今日は雨。いつもの如く気分はめいるね。水不足にでもならぬ限り、やはり僕はこの『雨』に有り難みは感じられぬ。気分へこむのよねぇ…。
無名塾から衣装を持ち帰る。両手には『友達』で使った衣装の足袋や腰ひもなどの入った紙袋を持って。
雨という事でバスに乗り込む。先頭で待ってただけあって席はたやすく確保出来た。しかしこの雨のせいか思いの外、バスに乗り込んでくる乗客は多い。あっという間に車内は乗客でいっぱいになる。僕の目の前には白髪のおじいちゃん。
「あの…よかったら席、どうぞ…。」
別に紳士ぶる訳じゃないが目の前に年配の方が立っておられる訳だ。のうのうと座ってもいられない。とりあえず席は譲る。
「(ご老人)いえ、結構ですから…」
「(僕)いや…でも…どうぞ。」
「(ご老人)いや…大丈夫ですから…」
以前にもブログに書いたかもしれないが、こんな時の厚意は是非にも受け取って欲しいものである。
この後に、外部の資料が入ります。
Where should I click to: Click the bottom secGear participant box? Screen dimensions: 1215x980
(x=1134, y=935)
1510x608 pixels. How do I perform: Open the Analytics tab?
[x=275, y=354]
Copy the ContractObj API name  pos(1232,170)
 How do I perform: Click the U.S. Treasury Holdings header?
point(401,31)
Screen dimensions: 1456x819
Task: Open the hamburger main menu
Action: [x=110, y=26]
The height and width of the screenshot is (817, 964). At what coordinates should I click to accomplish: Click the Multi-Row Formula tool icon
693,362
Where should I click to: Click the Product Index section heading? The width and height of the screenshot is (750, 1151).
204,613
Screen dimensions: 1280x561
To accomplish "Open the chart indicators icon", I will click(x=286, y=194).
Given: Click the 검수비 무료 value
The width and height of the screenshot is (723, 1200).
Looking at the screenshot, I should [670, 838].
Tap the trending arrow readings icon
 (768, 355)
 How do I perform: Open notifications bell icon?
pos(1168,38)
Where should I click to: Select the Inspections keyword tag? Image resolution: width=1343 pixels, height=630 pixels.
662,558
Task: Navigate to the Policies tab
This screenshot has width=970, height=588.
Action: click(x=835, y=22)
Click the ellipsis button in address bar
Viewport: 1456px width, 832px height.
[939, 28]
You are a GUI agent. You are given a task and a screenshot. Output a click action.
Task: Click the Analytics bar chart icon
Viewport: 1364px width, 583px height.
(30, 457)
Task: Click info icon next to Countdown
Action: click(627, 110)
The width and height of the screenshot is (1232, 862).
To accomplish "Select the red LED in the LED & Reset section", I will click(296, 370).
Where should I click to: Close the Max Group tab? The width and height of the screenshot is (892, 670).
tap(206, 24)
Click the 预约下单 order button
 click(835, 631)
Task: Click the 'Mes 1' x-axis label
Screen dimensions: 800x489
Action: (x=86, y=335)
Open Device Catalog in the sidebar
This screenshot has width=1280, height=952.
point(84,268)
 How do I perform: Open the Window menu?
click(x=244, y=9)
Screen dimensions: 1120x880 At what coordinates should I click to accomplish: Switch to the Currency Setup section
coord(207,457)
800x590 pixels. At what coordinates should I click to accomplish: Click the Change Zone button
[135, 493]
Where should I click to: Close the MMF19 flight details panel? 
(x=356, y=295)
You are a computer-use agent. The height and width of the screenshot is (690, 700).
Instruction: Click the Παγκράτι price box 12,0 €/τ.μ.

どうぞ、と言って譲った以上、断られたからと言って、ああ…そうですか、とまた座る訳にはこちとらいかないのである。譲った以上、大衆の面前でかっこつけさせてくれよ…と思うのである。
確かに譲られた席に座るという事は自分を『弱者』と認めてしまう事のようで嫌かもしれない。でも僕も頑張ってあなたに気を配ったんだから、あなたも僕に最低限の気配りはして欲しい…なんて思うのである。
譲ったものの受け取ってもらえずぽかんと席が一つ空いたまま。僕がそのご老人に譲ったものだから周りの方もその席には座れない。満員の車内。座るに座れぬバリアがその空席を包んでいる…。